A $9 Billion Export Engine at Risk
India has become a major exporter of automobiles, with car exports reaching $8.8 billion in 2025. A large share of these exports goes to the Middle East, especially Saudi Arabia and the UAE.
This heavy dependence on a single region creates vulnerability. When conflicts affect these areas, exporters face delays, storage costs, and working capital pressure as vehicles remain stuck in transit or at ports.
Major automobile manufacturers are particularly exposed because a significant portion of their exports goes to this region. If shipments slow down or stop, production planning and revenue projections are directly affected.
The Two-Wheeler Disruption
The crisis is not limited to cars.

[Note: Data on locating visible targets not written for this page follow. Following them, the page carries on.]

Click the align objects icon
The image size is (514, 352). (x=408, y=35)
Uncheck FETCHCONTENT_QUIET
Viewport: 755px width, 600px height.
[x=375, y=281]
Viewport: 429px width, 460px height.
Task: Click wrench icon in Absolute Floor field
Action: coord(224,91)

India’s two-wheeler industry, which is one of the largest in the world, is also experiencing disruptions.
More than half of Indian households rely on motorcycles and scooters, making this sector a key part of both domestic and export markets. Companies exporting to Gulf countries have already faced shipment pauses and delays.
Since car ownership in India is still relatively low, international markets remain important for growth. Any disruption in exports affects not only large companies but also suppliers, logistics providers and small manufacturing units.
Raw Materials and the “Energy Shock”
Global conflicts also increase the cost of raw materials and energy. Oil price fluctuations directly impact transportation and manufacturing expenses. Materials like aluminum, steel, plastics, and petrochemicals become more expensive, raising the overall cost of vehicle production.
When manufacturing costs rise, companies either reduce profit margins or increase vehicle prices. Both options create challenges in maintaining demand and competitiveness in the market.
Strategy for the Future: Biogas and EVs
Despite these challenges, the situation is also pushing the industry to think differently. One positive development is the growing focus on alternative fuels like biogas-blended CNG, which can reduce dependence on imported oil and lower fuel costs.
At the same time, the push toward electric vehicles (EVs) is gaining momentum. In an environment where fuel prices are uncertain, EVs and efficient CNG vehicles offer better long-term value for consumers and businesses.
This shift can help India reduce its exposure to global fuel volatility and strengthen its domestic automotive market.
The Road Ahead
The current global situation shows how deeply connected the automotive industry is to international trade and geopolitics. Conflicts in distant regions can quickly turn into logistical and economic challenges for manufacturers in India.
However, the industry is adapting by:
- Exploring new export markets in Latin America and Southeast Asia
- Improving supply chain strategies
- Investing in alternative fuels and electric mobility
While the road ahead may be uncertain, these steps will help the Indian automotive sector become more resilient and better prepared for future global disruptions.
In the end, challenges like these don’t stop progress—they push industries to innovate, adapt, and move forward more strategically.